His argument is not unfounded. The findings of a 2011 University of Georgia study involving 200,000 participations carried out over six years match up with his thesis. More broadly, economic power and the ability to shape the socio-economic future has rarely been as concentrated as it is now in the hands of Silicon Valley’s digital evangelists. They are the prophets of the automation that will disrupt vast swathes of the economic landscape and millions of jobs in coming decades. They are also the central nodes in globe-spanning networks that grant them immense influence and petabytes of user data. And they are simultaneously the gatekeepers to those networks as the recent decisions by various tech companies to stop hosting radical right-wing content in the US show.
This firming of hierarchical power structures is not confined to the private sector. Open data initiatives are intended to flatten the power dynamic between governments and citizens. But all too often, such initiatives don’t work as well as they should.
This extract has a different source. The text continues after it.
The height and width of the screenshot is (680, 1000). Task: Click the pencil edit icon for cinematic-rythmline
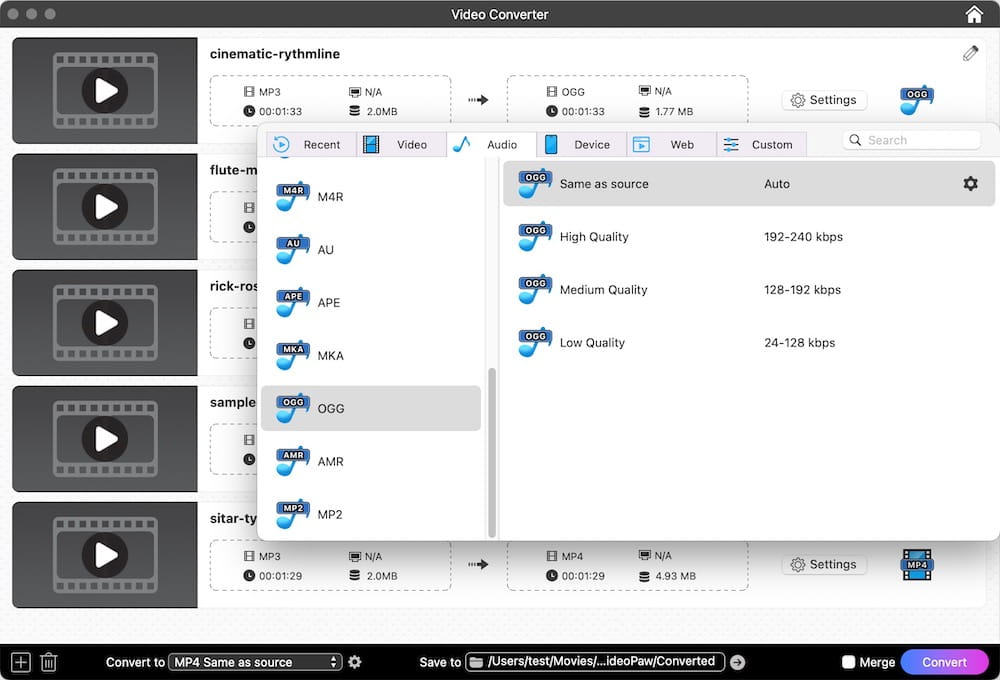pyautogui.click(x=970, y=54)
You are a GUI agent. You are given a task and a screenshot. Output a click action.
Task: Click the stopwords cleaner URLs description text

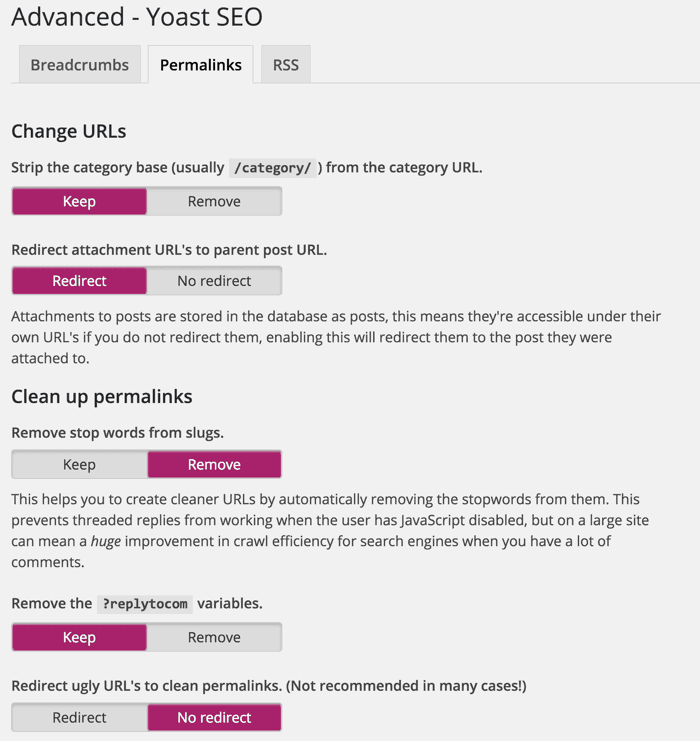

As Parijat Garg and Anchal Agarwal at The Ken have pointed out, successive Indian governments’ rhetoric here fails the sniff test. The United Progressive Alliance government was a formative member of the Open Government Partnership in 2011, but withdrew before it kicked off. The National Democratic Alliance government talked up the need to release raw data in a machine-readable format, but higher value data sets remain inaccessible to the public. Meanwhile, the government has access to more citizen data than ever before.
Ferguson’s pessimism is not the sum of it, of course. Economic disruption due to technological advances will also create unforeseen opportunities; doomsday warnings here fall prey to the lump of labour fallacy. And as we have seen time and again, being digitally connected allows citizens, who might individually be nodes with few edges to attain, a critical mass that enables them to hold governments and corporations to account. A lack of egalitarianism, in short, doesn’t mean there are no benefits for those lower down the power hierarchy.
However, as the recent focus on the deleterious effects of income and wealth disparity have shown, inequality can be an economic liability. Digital networks are a proxy for the digital economy of the future. The utopianism of Kapor and his ilk was never likely to survive the rigours of reality—but the importance of the dynamics of digital power are worth keeping in mind in policy debates.